Problem statement: From the first line to the last, copy the data exactly.

=== Input data ===

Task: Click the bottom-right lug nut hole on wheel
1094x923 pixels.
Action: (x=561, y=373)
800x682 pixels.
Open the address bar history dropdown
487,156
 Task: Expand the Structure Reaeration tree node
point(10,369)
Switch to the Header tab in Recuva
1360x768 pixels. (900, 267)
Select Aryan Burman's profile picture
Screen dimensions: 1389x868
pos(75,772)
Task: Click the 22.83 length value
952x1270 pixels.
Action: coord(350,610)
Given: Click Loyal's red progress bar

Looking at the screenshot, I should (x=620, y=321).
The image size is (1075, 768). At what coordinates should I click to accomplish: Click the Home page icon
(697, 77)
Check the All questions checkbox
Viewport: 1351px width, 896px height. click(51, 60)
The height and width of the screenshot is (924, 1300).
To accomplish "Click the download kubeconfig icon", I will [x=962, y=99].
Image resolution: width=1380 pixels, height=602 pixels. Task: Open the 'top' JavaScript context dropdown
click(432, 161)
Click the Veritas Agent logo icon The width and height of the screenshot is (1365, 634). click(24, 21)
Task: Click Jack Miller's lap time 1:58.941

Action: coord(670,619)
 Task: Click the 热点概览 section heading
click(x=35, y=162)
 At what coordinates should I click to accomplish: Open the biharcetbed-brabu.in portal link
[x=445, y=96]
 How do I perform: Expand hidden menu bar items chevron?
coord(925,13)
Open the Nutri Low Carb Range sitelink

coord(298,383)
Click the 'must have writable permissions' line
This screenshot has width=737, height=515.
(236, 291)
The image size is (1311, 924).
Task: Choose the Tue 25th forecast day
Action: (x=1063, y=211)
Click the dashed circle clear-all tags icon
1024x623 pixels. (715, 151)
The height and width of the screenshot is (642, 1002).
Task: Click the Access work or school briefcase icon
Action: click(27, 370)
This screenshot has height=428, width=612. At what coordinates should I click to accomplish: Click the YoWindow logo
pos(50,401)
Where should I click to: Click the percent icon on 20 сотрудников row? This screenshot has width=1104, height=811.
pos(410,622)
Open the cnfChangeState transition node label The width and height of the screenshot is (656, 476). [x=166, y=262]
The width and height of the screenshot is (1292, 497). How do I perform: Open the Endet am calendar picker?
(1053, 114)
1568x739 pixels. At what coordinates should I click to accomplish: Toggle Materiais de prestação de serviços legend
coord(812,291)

===

Problem solution:
Task: Click the bottom-right lug nut hole on wheel
1094x923 pixels.
Action: (x=561, y=373)
800x682 pixels.
Open the address bar history dropdown
487,156
 Task: Expand the Structure Reaeration tree node
point(10,369)
Switch to the Header tab in Recuva
1360x768 pixels. (900, 267)
Select Aryan Burman's profile picture
Screen dimensions: 1389x868
pos(75,772)
Task: Click the 22.83 length value
952x1270 pixels.
Action: coord(350,610)
Given: Click Loyal's red progress bar

Looking at the screenshot, I should (x=620, y=321).
The image size is (1075, 768). At what coordinates should I click to accomplish: Click the Home page icon
(697, 77)
Check the All questions checkbox
Viewport: 1351px width, 896px height. click(51, 60)
The height and width of the screenshot is (924, 1300).
To accomplish "Click the download kubeconfig icon", I will [x=962, y=99].
Image resolution: width=1380 pixels, height=602 pixels. Task: Open the 'top' JavaScript context dropdown
click(432, 161)
Click the Veritas Agent logo icon The width and height of the screenshot is (1365, 634). click(24, 21)
Task: Click Jack Miller's lap time 1:58.941

Action: coord(670,619)
 Task: Click the 热点概览 section heading
click(x=35, y=162)
 At what coordinates should I click to accomplish: Open the biharcetbed-brabu.in portal link
[x=445, y=96]
 How do I perform: Expand hidden menu bar items chevron?
coord(925,13)
Open the Nutri Low Carb Range sitelink

coord(298,383)
Click the 'must have writable permissions' line
This screenshot has width=737, height=515.
(236, 291)
The image size is (1311, 924).
Task: Choose the Tue 25th forecast day
Action: (x=1063, y=211)
Click the dashed circle clear-all tags icon
1024x623 pixels. (715, 151)
The height and width of the screenshot is (642, 1002).
Task: Click the Access work or school briefcase icon
Action: click(27, 370)
This screenshot has height=428, width=612. At what coordinates should I click to accomplish: Click the YoWindow logo
pos(50,401)
Where should I click to: Click the percent icon on 20 сотрудников row? This screenshot has width=1104, height=811.
pos(410,622)
Open the cnfChangeState transition node label The width and height of the screenshot is (656, 476). [x=166, y=262]
The width and height of the screenshot is (1292, 497). How do I perform: Open the Endet am calendar picker?
(1053, 114)
1568x739 pixels. At what coordinates should I click to accomplish: Toggle Materiais de prestação de serviços legend
coord(812,291)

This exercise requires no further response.